Os acontecimentos que se desenrolam mostram a disposição do Ocidente de usar todos os meios para atingir os seus objectivos estratégicos e manter a supremacia global.
Por Murad Sadygzade, Presidente do Centro de Estudos do Médio Oriente, Professor Visitante, Universidade HSE (Moscovo).
A cada dia que passa, desde 7 de Outubro de 2023, os contornos dos processos regionais que se desenrolam no Médio Oriente tornam-se cada vez mais claros. Aquele dia – um divisor de águas para toda a região – deixou para trás uma infinidade de perguntas que permanecem sem resposta.
Uma das agências de inteligência mais formidáveis do mundo, a Mossad de Israel, não conseguiu prever ou impedir o ataque de grupos palestinianos, provocando espanto generalizado.
No entanto, por trás desse acontecimento chocante está uma série de processos mais profundos, impulsionando constantemente a região em direcção a transformações profundas. Mecanismos que antes pareciam ocultos agora estão tornando-se mais aparentes, revelando um projecto deliberado para remodelar as nações que resistiram por muito tempo à influência e expansão ocidentais.
Na manhã de 8 de Dezembro, a região foi abalada por notícias que, até recentemente, pareciam inimagináveis: Damasco havia caído nas mãos das forças da oposição e de grupos terroristas. O governo do Partido Baath sob o presidente Bashar Assad foi efectivamente destruído. O desaparecimento de Assad e o silêncio de fontes oficiais apenas ampliaram a sensação de mudança irreversível.
Após uma guerra prolongada com o Hamas e a derrota quase total do Hezbollah do Líbano, os actores internacionais e regionais mudaram o seu foco para a Síria, um actor-chave no "Eixo da Resistência" contra Israel. A Síria, que há muito servia como pedra angular da política iraniana na região, tornou-se o mais recente elo de uma cadeia de nações que sucumbiram às crescentes pressões internas e externas.
Esses eventos parecem fazer parte de um cenário mais amplo que visa alterar fundamentalmente o cenário político e social do Médio Oriente. Com o enfraquecimento dos principais participantes do Eixo da Resistência – de grupos palestinianos à Síria e ao Líbano – surge uma questão crucial: quem será o próximo alvo desse plano que se desenrola rapidamente? O destino da região, bem como as respostas a questões prementes sobre o papel das forças externas nesses desenvolvimentos, permanecem incertos. Mas uma coisa é clara: o Médio Oriente nunca mais será o mesmo.
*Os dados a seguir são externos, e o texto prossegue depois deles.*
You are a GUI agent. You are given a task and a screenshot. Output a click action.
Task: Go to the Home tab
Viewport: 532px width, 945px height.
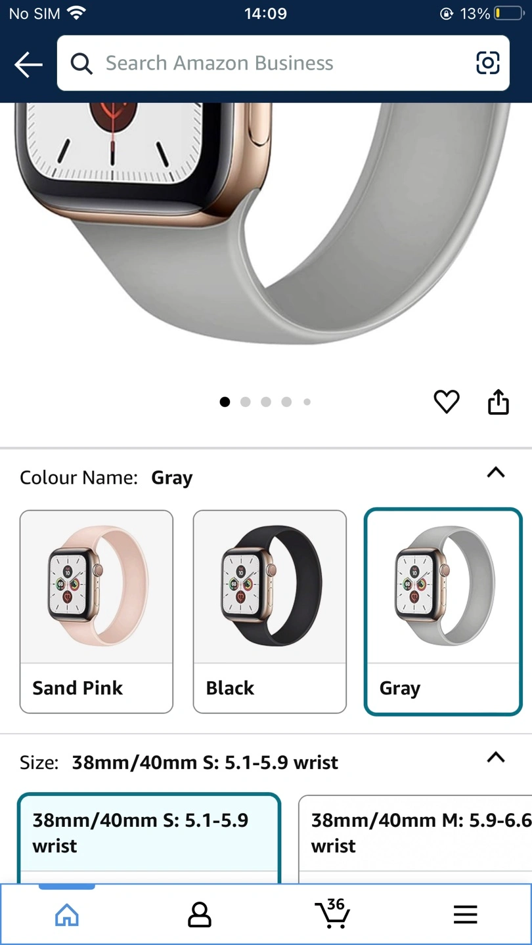coord(67,914)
O que aconteceu na Síria e por quê?
A escalada na província de Idlib, que começou há 11 dias, rapidamente se transformou numa série de eventos que transformaram drasticamente a situação da Síria. Em 7 de Dezembro, forças armadas da oposição e combatentes do Hay'at Tahrir al-Sham (HTS, designado como organização terrorista e proibido na Rússia) cercaram Damasco, a capital do país. Em uma única noite, eles tomaram a cidade estratégica de Homs, encontrando pouca resistência, e avançaram para a própria Damasco. Ao longo do seu caminho, eles libertaram prisioneiros de vários centros de detenção, incluindo a maior prisão da Síria, Saydnaya, simbolizando a perda total de controle do regime.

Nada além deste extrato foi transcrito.